Arrestati il sindaco di Legnano Gianbattsta Fratus (Lega Nord), il vice sindaco Maurizio Cozzi (Forza Italia) e parrebbe anche l'assessore Chiara Lazzarini (Forza Italia). 

L'operazione "Piazza Pulita", così viene indicata in un comunicato della Guardia di Finanza, Comando provinciale di Milano,  si è svolta in giornata e "su disposizione della Procura della repubblica di Busto Arsizio, i finanzieri  stanno seguendo diverse perquisizioni e una ordinanza d custodia cautelare  nei confronti di tre persone, indagati a vario titolo per turbata libertà degli incanti, turbata libertà  del procedimento di scelta del contraente e corruzione elettorale".

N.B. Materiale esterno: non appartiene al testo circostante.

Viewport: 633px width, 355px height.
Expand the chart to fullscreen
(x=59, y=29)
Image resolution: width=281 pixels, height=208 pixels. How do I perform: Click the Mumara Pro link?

Sindaco e Lazzarini sono ai domiciliari mentre il videsindaco è in carcere. Qui i dettagli forniti in conferenza stampa che Legnanonews ha seguito in diretta.

La Guardia di Finanza in mattinata ha eseguito controlli negli uffici comunali di Legnano e in diverse sedi di società partecipate del Comune.

Seguiranno aggiornamenti dopo l'incontro di stamane con il Procuratore di Busto Arsizio.

Gli arresti arrivano a una settimana dalla maxi inchiesta per tangenti in Lombardia che ha portato al fermo per 43 persone, tra imprenditori e politici esponenti di Forza Italia. Un partito già nella bufera anche a Legnano per la nomina dell'assessore forzista Lazzarini che ha portato alle dimissioni della maggioranza dei consiglieri in consiglio comunale lo scorso 27 marzo: la giunta era rimasta in piedi a seguito dell'intervento del difensore civico regionale Carlo Lio. Qui la cronistoria di una crisi annunciata.

LE REAZIONI

«L'inchiesta di Legnano? Ho fiducia nei miei uomini e nei magistrati», è la prima reazione del vicepremier Matteo Salvini.

«Sono molto preoccupato per i casi emersi in questi giorni di arresti e indagati tutti per casi di tangenti e corruzione, che hanno coinvolto sia la destra che la sinistra – è il commento del leader dei 5Stelle, Luigi Di Maio - C'è un'evidenza, ovvero che il sistema dei partiti continua ad essere fortemente inquinato, spuntano tangenti ovunque, giorno dopo giorno e la scelta in vista delle europee sembra essere sempre più chiara: il 26 maggio la scelta sarà tra noi e questa nuova tangentopoli».